Paramount to having the right tools is training--training at all levels and at various stages. Far too much sales training is spent on the tactical elements of selling, failing to deal with the more critical understanding of maintaining momentum. The difference is huge and can be seen in long-term results.
- Self-Discovery and Coaching Programs.
"The best idea anyone ever had is one they came up with themselves," says David Novak, Chairman and CEO of Yum Restaurants. That's why self-discovery and coaching programs are integral parts of great companies with great sales records. At IBM, sales leaders worldwide are put through extensive training so that they can effectively coach their sales people one-on-one. This helps to refine individual strengths that significantly contribute to the overall team. As the sales leader, who coaches you? Knowing yourself and getting honest, objective feedback about your own style of leading is a good place to start.

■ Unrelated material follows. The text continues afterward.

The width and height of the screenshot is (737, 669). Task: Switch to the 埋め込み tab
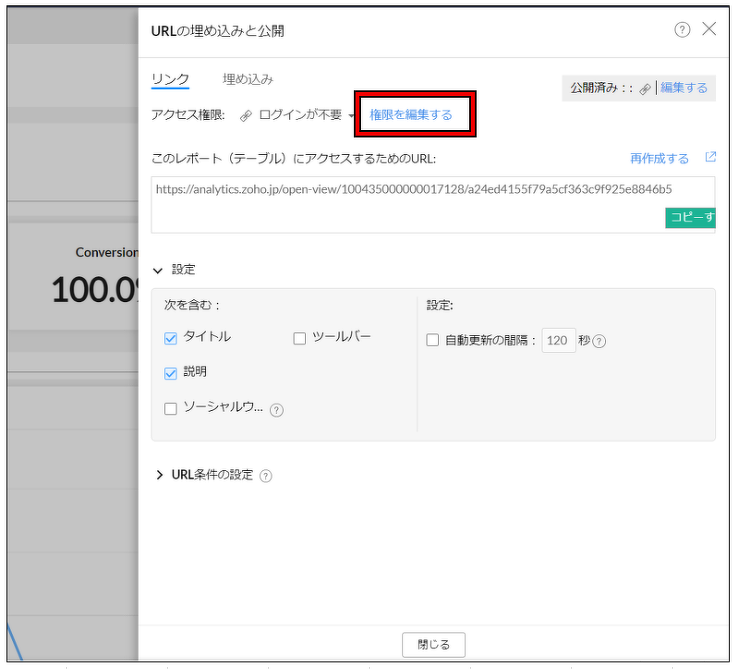click(248, 80)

- Model expectations by leadership.
Container Store co-founder, Garrett Boone, says its not good enough to talk about the company's principles and expected performancečleadership has to model these expectations to show them in action. How good are you at modeling the standards to which you hold up your sales people? Are your words and actions always congruent? Do you reward sales people who demonstrate all principles or only those who get the best results and possibly skip some of the stated principles?
- Encourage your people to do something special.
Mike McCarthy, Chairman of McCarthy Building Companies, encourages all of his people to get involved in charitable activities. "One of the reasons I get our people involved is so they get a larger view of who they are," McCarthy says. The nature of sales can tend to allow people to get very self-focused, forgetting the important role that others play in the overall process of achieving company-wide success. Encouraging your people to give of themselves will help to balance their view.
- Get rid of blame.
David Walker, Comptroller General of the United States, says, "You've got to make mistakesčno risk, no return, no innovation. The key is to learn from them and try not to make dumb mistakes." Get rid of the blame, increase accountability and non-accusingly share the learning from the mistakes so everyone can benefit for the future.
- Create opportunities.
Sales leaders help people achieve their own personal success. Bill Matthews, Managing Director of the accounting firm Plante & Moran, believes you should always be looking for your replacement. "That requires taking a sincere interest in people, giving them the freedom to make choices, to encourage and guide them, and just have a caring attitude toward their careers without worrying that they are going to take over my job or show me up." Worry less about yourself and help others to become more of what they have the talent to become.
- Create WOW stories.
At MascoTech, near Detroit, Michigan, leaders make a conscious effort to catch people doing something incredibly right. Then they publish it as a WOW Story in the internal newsletter. "People like to be acknowledged for what they do right," says CEO Frank Hennessey. "They need to know that you know the contributions that they are making." Find ways to visibly recognize not just the big accomplishments, but the little things as well.
- Put "good stuff" in writing.
Every week in Tim Webster's staff meeting the CEO of American Italian Pasta has the leadership team write a hand-written note of accolades for good deeds, good performance, and exceeding expectations. Everyone on the executive leadership team signs the note. Now, that's a WOW story! True leaders understand that a few sincere words personalized and written in their own handwriting, can often mean much, much more than a small monetary recognition. When a sales leader takes time to demonstrate that they care enough to find ways beyond quota recognitions to honor and build their people, they, themselves, become more recognized as a significant leader.